A huge shutter folds up across the exterior to reveal and shade a two-storey glazed facade, which has an open-plan living room and mezzanine bedroom behind.
More shutters lift up to uncover windows on each side of the house, and a roof deck is hidden behind the parapet walls.
A family of five use the hut as a holiday home and the three children sleep in a three-tiered bunk bed in the back room.
Crosson Clarke Carnachan Architects also recently completed a charred wooden cabin – take a look at it here.
Surprisingly this isn’t the first building on a sled we’ve featured. The first was a sauna on a Finnish island.
Photography is by Jackie Meiring.
Here’s a description from Crosson Clarke Carnachan Architects:
On the shore of an idyllic white sandy beach on New Zealand’s Coromandel Peninsula rests an elegant hut. The site lies within the coastal erosion zone, where all building must be removable. This is taken literally and the hut is designed on two thick wooden sleds for movement back up the site or across the beach and onto a barge.
The hut is a series of simple design moves. The aesthetic is natural and reminiscent of a beach artifact/perhaps a surf-life-saving or observation tower. The fittings and mechanics are industrial and obvious, the structure is gutsy and exposed.
The holiday retreat is designed to close up against the elements when not in use, and measures a mere 40 square meters.
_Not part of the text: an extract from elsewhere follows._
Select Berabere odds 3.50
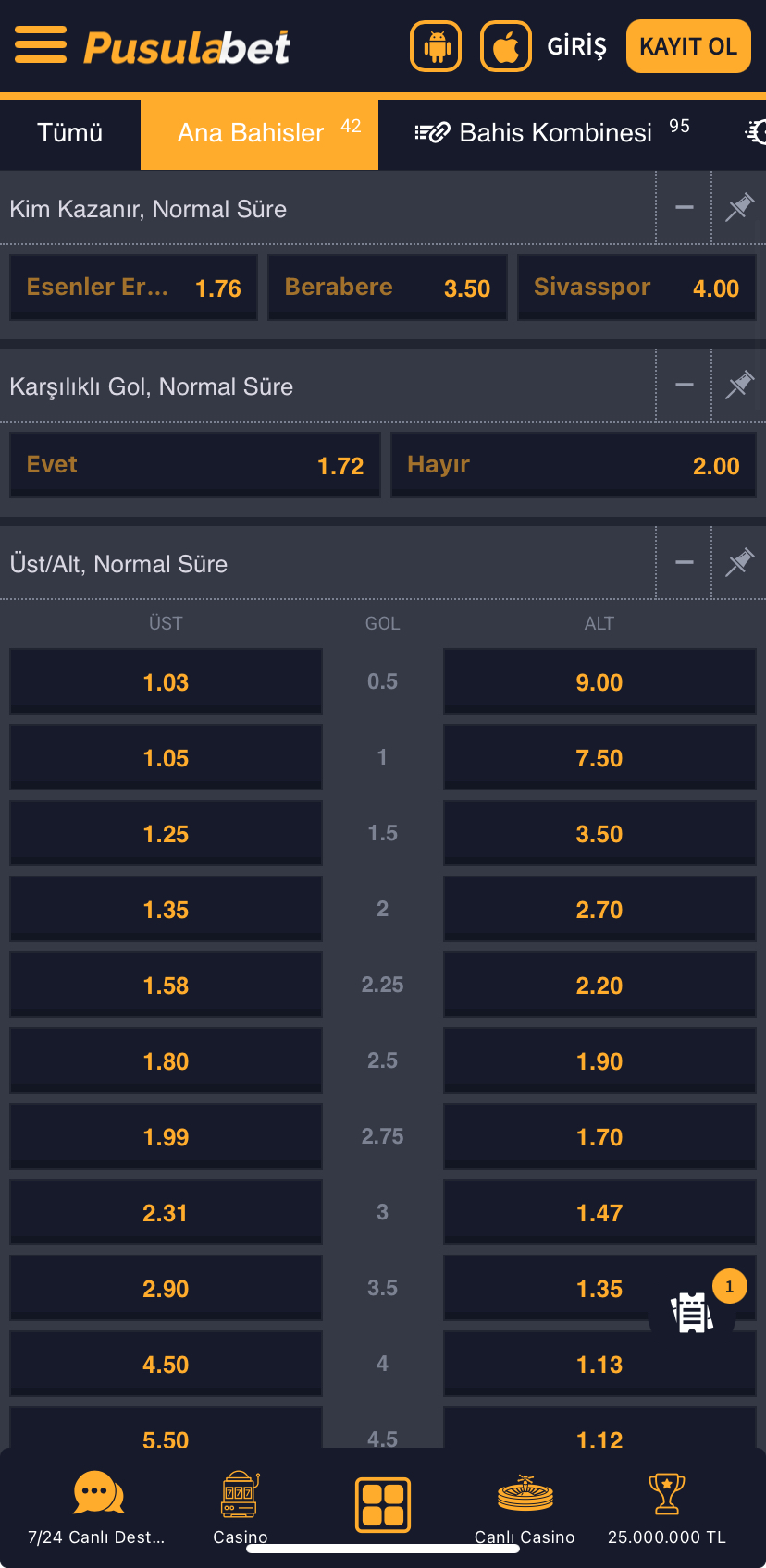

It accommodates a family of five in a kitchen/dining/living area, a bathroom and two sleeping zones, the children’s accommodating a three tiered bunk.
Closed up, the rough macrocarpa cladding blends into the landscape and perches unobtrusively on the dunes. The rear being clad in “flat sheet” a cheap building material found in many traditional New Zealand holiday homes.
These clients sought to explore the real essence of holiday living; small, simple, functional. The normal rituals of daily life; cooking dining, sleeping and showering all being done connected to the outside.
The two storey shutter on the front facade winches open to form an awning, shading the interior from summer sun while allowing winter sun to enter. It reveals a double height steel framed glass doors that open the interior much like the tent flap, connecting the living and the ladder accessed mezzanine bedroom to the extraordinary view.
Within, the interior is the epitome of efficiency, every available space is utilised from cabinetry toe spaces to secret cubby holes within the children’s bunks.
The hut is totally sustainable from its modest size to the use of timber in its cladding, structure, lining and joinery and from its worm tank waste system to the separate portable grey water tanks. This is a new way of looking at holiday living in this sensitive dune environment.